§ WHAT IS BEING ASKED
In the forum thread below, what reason does the reply to Andrei give for calling the project slightly outside the scope of LLVM GSoC?

━━ PAGE TEXT ━━

[GSoC] Supporting Efficiently the Shift-vector Instructions of the Connex Vector Processor

Hello,

I am applying for Google Summer of Code with a project related to LLVM and Connex SIMD processor and I would appreciate some feedback on the proposal.
The proposal can be found here:

Thank you,
Andrei Popa

Hello Andrei,

You proposal seems to be centered on improvements of out-of-tree
backend entirely and therefore is not entirely clear what are the
benefits of this project to the LLVM project making the project
slightly outside the scope of LLVM GSoC.

Probably it would make sense to restructure the proposal in such way
that it would be clear how the work that is supposed to be done over
the summer will benefit e.g. other backends that we already having in
the repository. After all, the vector instructions do exist in many
architectures.

Hello, Anton,
     I'd like to add a small reply regarding this GSoC project that I would like to mentor and I discussed also with Andrei.

━━━
━━ DATA BLOCK ━━

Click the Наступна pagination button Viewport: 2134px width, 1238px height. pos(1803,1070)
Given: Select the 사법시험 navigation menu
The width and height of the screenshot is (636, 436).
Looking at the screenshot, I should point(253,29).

━━━

§ ANSWER IN FULL
The proposal centers entirely on improving an out-of-tree backend, so its benefits to the LLVM project are not clear.